Why the sudden jump in sacks?

Archer: Contract year? No, that's too cynical. I think he found a good fit and a coach who really worked with him on pass rushing. In the 3-4 he was basically a hold-the-fort kind of guy and let DeMarcus Ware or Anthony Spencer make the plays outside. He really took to Rod Marinelli in 2013 and I thought he would have stayed in a 4-3 scheme after complaining a little bit about how limited he was in a 3-4. What's funny is that if Jay Ratliff didn't get hurt (or stay hurt) then Hatcher would have likely been the one technique and really not had a chance to get after the passer as much. He was able to break the mold of what Marinelli excels with at the three technique but he did a good job. He does not have a variety of moves but he can close pretty fast for a big guy. But I'll leave it with this: He had 16 sacks in his first seven seasons. To me he's more that guy than a guy who can put up double-digit sacks in multiple years.

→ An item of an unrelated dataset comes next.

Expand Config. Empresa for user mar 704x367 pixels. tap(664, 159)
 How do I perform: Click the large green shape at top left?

Maybe he'll prove me wrong.

Was this a move to weaken a division rival?

Keim: Do you really think owner Dan Snyder would revel in signing a player away from the Cowboys and Jerry Jones? OK, so do I. It's always a bonus when a team can poach a player from a division rival. But they felt snagging Cofield from the Giants might weaken them a bit. The Giants still went on to eventually win another Super Bowl. But Hatcher was a good player on a bad defense and it's tough to lose such a guy. The Cowboys' D was weak enough already. That said, it doesn't sound as if Dallas made much of a push to bring him back. I wonder what everyone will think when he's a 34-year-old entering his third season here; what can he do then? But it's reasonable to expect Hatcher to make an impact this season and the next.

What is the impact on the Cowboys, now losing Hatcher along with Ware?

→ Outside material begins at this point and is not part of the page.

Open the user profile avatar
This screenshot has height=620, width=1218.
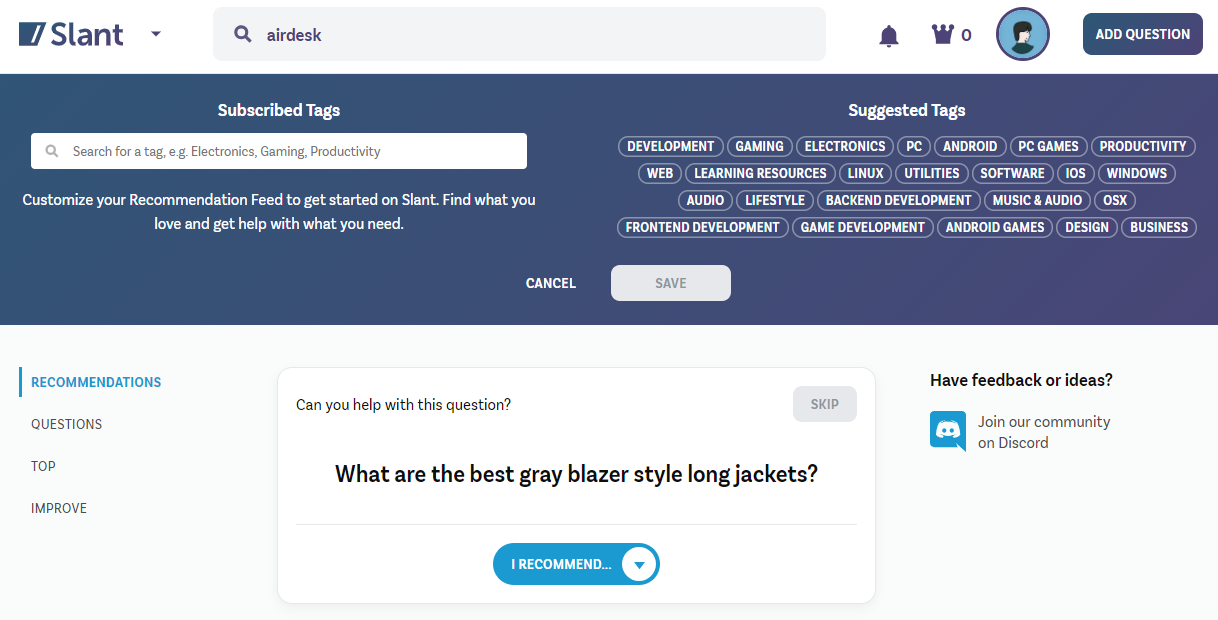1022,34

Archer: Well, they were 32nd in the league with those guys, so I guess they can't be worse. Ah, that's too cynical too. I think they made a mistake in not working out a deal for Ware. Now, I wouldn't have done what the Denver Broncos did with $20 million guaranteed, but I think he's got a lot left in him. The Cowboys drew a line with Hatcher and didn't want to cross it. They weren't going to pay him nearly $28 million on a deal, that's for sure. The Cowboys are looking at using waves of players to get to the quarterback -- albeit guys who have never really gotten to the quarterback much. And they're not done adding guys, obviously. Well, they shouldn't be done adding guys. Sean Lee becomes the face of this defense. Now he just has to stay healthy, which he has yet to do. Lee is their best defensive player and playmaker. Personally, I think they'll miss Ware more than Hatcher. Ware was a guy that needed extra attention every week. Hatcher wasn't that guy.

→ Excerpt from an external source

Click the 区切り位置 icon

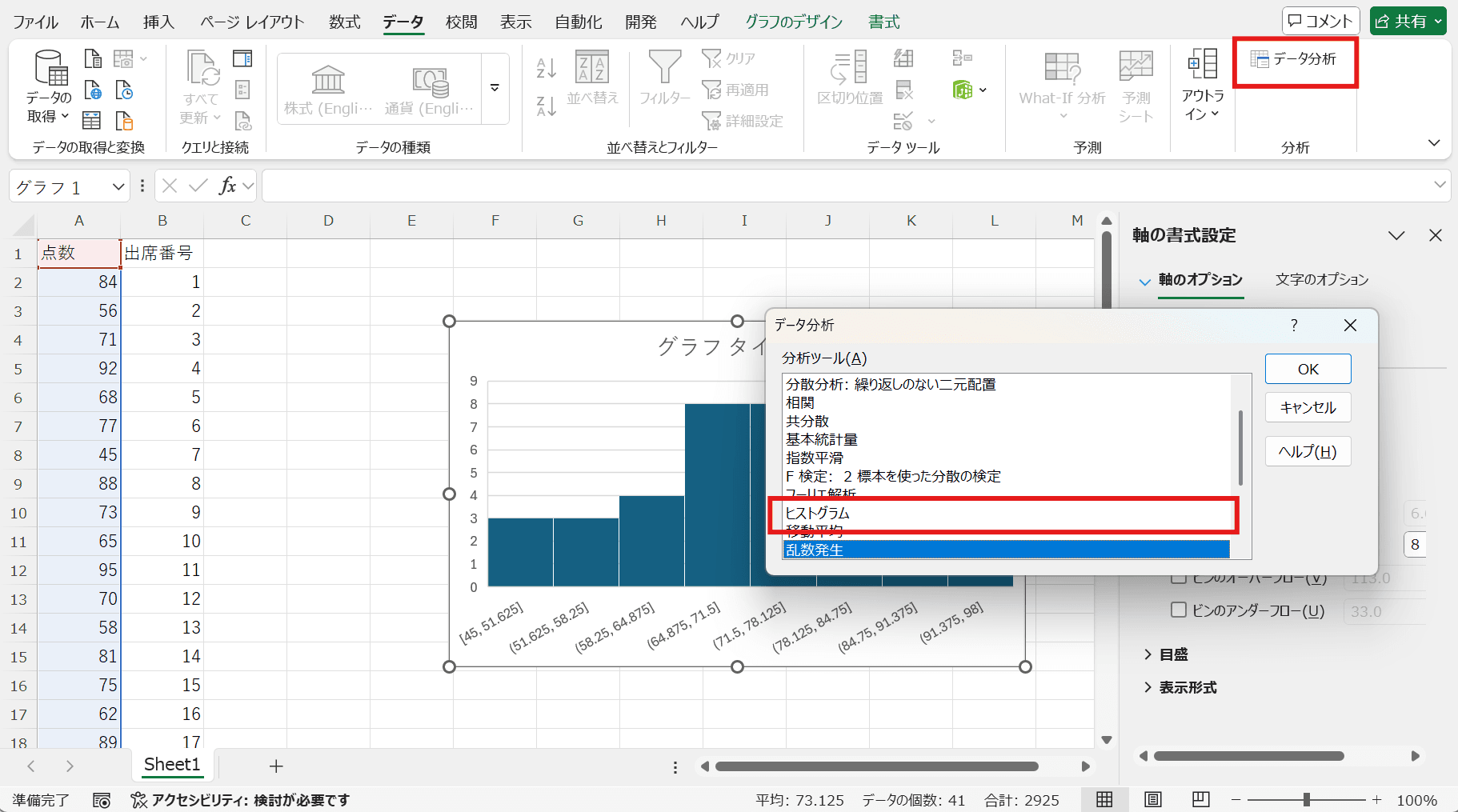(x=849, y=68)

What does this mean for former Cowboy Stephen Bowen?

Keim: I wondered the same thing, but multiple team sources said not to take the next step and assume Bowen won't be here. The problem is, Bowen carries a hefty cap number this year ($7.02 million) and is coming off microfracture surgery. He also turns 30 at the end of this month. Add that up and you'd think he'd be in trouble. But he remains in their plans, so if something is done with his contract I'd still expect him back. Another note and maybe you know this, but apparently he and Hatcher are best friends.